Le 2. mai 1995 avait marqué un nouveau point bas du conflit lors de la guerre de Croatie: 7 personnes à Zagreb furent tuées par des bombes à sous-munition, 214 personnes furent blessées. Les attaques sur les civils n’ont cependant pas perdu d’actualité: Lors d’un mariage, le 22 avril à Hajjah au Yémen, une série d’attaques aériennes de la coalition internationale menée par l’Arabie Saoudite a frappé des civils. Ce qui s’est passé est inacceptable: une scène effroyable, des corps démembrés jonchant le sol couvert de sang succédant aux danses et à la joie des deux familles réunies pour la cérémonie; parmi les 63 blessés que les équipes MSF ont soignés à la suite de ce carnage, 13 étaient des enfants. Pouvons-nous continuer à accepter que des civils se fassent bombarder, meurent ou soient blessés, alors que le droit international qui régit les règles de la guerre est censé les protéger, se demande Paul Delaunois, Directeur de Médecins Sans Frontières-Luxembourg. 

„Les attaques contre les civils sont une violation grave du droit international humanitaire (DIH), lequel interdit de lancer des attaques susceptibles d’avoir un impact disproportionné sur eux. Mais ce principe est négligé par les belligérants, que ce soit au Yémen ou en Syrie, où les façons de faire la guerre n’ont plus de limites. Le contre-terrorisme qui la façonne justifie de tuer aveuglément des civils dans les hôpitaux, les écoles ou les marchés.

Attaquer des civils en temps de guerre ne date pas d’hier. Le nombre de journées du souvenir rendant hommage aux victimes civiles le prouve. Se souvenir des violations passées est d’une absolue nécessité, car cela permet de réaffirmer sans ambiguïté que nous n’acceptons pas le franchissement des lignes rouges inscrites dans le DIH. Mais toutes les commémorations ne suffiront jamais à changer quoi que ce soit au sort des civils dans les zones de conflit actuelles, si à chaque violation du DIH, la Communauté internationale ne condamne pas publiquement qu’attaquer des civils est une règle non-négociable. Pour que le sort des civils pris au piège d’une guerre ne soit pas écrit d’avance, il est crucial de mettre fin à l’impunité des responsables d’attaques qui les ciblent.
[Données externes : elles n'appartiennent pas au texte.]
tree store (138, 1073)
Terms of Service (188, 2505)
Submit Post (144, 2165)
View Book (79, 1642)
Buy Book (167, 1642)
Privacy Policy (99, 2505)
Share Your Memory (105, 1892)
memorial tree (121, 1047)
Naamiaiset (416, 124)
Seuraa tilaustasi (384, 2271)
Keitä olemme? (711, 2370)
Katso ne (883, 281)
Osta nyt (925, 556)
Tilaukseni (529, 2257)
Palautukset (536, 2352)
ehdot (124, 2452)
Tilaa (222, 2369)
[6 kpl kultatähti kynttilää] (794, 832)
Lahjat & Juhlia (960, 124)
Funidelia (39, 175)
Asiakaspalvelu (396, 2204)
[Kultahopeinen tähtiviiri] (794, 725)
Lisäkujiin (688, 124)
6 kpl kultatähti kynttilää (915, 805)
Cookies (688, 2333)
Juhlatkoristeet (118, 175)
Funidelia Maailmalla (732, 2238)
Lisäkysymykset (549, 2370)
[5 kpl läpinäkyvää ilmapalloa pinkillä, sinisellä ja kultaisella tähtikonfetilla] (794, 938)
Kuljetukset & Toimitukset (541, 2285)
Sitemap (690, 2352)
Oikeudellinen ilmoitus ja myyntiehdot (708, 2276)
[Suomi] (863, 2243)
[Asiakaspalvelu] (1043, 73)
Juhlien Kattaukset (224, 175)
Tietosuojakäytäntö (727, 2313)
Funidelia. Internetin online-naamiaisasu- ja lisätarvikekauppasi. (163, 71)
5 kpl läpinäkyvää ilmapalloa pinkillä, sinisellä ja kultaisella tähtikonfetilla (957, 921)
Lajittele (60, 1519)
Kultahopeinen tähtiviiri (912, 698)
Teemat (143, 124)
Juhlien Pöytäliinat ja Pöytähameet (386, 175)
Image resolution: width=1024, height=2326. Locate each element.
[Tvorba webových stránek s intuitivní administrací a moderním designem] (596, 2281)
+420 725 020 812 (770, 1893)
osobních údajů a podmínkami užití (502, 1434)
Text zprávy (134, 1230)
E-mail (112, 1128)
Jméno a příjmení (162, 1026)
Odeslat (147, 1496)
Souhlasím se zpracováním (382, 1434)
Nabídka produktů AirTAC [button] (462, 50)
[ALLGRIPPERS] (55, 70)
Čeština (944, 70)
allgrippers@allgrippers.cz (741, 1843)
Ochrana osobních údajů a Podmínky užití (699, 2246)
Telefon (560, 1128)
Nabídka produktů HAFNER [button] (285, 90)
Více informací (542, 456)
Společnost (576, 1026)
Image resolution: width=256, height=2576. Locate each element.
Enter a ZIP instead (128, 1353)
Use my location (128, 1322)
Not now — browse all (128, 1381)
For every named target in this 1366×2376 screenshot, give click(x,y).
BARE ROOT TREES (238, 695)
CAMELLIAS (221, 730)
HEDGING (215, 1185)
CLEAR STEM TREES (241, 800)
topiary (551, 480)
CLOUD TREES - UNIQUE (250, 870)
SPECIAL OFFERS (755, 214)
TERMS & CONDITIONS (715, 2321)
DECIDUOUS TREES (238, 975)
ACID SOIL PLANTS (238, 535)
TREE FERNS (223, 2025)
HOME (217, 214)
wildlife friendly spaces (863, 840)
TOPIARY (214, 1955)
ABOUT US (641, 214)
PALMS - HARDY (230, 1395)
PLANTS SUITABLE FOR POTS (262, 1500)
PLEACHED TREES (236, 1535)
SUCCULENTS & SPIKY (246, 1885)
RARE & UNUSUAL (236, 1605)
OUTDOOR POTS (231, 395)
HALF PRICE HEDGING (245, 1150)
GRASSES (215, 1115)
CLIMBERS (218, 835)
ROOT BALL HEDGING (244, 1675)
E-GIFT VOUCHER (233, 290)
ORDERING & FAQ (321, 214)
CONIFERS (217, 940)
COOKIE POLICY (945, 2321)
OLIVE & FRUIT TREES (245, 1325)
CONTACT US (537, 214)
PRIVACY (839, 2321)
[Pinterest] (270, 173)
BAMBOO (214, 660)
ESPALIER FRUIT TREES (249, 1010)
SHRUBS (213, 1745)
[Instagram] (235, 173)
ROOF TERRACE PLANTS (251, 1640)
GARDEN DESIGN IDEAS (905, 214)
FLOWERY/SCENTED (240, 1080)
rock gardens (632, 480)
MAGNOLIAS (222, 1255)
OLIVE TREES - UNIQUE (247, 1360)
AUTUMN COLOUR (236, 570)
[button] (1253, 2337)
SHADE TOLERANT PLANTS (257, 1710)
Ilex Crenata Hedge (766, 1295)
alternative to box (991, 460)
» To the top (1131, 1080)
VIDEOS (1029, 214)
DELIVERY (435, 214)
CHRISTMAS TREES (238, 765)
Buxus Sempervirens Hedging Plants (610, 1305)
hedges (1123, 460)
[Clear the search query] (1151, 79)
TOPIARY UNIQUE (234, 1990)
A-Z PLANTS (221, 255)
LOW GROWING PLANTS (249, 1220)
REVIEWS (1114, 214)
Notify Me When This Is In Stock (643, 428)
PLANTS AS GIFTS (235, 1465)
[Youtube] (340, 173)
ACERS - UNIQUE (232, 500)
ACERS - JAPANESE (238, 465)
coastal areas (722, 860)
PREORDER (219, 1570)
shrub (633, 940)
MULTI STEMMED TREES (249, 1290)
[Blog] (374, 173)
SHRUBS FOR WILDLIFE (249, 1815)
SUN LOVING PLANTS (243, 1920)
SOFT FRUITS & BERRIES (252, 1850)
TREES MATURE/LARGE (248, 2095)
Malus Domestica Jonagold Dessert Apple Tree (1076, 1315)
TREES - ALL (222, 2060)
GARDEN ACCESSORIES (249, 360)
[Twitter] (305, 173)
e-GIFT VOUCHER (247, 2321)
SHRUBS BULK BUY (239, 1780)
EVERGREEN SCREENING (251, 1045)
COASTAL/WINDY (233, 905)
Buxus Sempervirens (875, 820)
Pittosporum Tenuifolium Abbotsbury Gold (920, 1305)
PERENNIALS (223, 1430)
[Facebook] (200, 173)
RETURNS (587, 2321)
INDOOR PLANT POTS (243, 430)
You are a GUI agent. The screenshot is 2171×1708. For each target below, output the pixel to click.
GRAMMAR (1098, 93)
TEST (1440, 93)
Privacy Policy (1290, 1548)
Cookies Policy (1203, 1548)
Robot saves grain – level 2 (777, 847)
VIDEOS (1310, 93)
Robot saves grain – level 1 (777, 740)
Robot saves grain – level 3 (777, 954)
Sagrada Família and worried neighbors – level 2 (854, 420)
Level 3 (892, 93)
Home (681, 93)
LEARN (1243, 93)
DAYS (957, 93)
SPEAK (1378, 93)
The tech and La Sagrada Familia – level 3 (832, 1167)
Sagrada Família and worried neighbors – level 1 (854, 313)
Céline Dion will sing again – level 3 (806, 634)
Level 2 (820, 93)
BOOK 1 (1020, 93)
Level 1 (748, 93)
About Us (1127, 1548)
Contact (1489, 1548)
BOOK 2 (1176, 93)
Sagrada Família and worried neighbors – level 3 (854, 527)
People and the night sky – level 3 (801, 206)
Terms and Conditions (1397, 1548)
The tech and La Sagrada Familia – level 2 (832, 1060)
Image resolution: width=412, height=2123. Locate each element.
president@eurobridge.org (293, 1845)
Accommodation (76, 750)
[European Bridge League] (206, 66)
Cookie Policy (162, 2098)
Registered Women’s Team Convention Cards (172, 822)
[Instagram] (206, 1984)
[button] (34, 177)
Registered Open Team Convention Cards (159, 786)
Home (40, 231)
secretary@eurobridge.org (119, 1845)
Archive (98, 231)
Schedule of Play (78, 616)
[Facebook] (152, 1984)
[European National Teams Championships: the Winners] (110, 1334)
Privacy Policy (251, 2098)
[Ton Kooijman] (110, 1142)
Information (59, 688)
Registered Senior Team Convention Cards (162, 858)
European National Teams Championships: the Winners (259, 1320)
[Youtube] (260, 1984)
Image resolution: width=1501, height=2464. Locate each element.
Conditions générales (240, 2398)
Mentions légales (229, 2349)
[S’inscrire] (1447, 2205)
C’est-à-dire ouvrir systématiquement une enquête et traduire les responsables devant la Cour pénale internationale.

Cependant, quand quatre des cinq membres permanents du Conseil de sécurité des Nations unies ont participé à des coalitions responsables d’attaques contre les civils récemment (en Afghanistan, au Yémen ou en Syrie), on comprend que les condamnations de la Communauté internationale soient rares et que les résolutions du Conseil de sécurité soient encore plus rarement suivies d’effet; dès lors, l’impunité devient la norme. Demain, des civils continueront à se faire massacrer, tant qu’il n’y aura pas de réelle volonté politique pour faire pression sur les belligérants et pour garantir la protection des civils dans les conflits armés."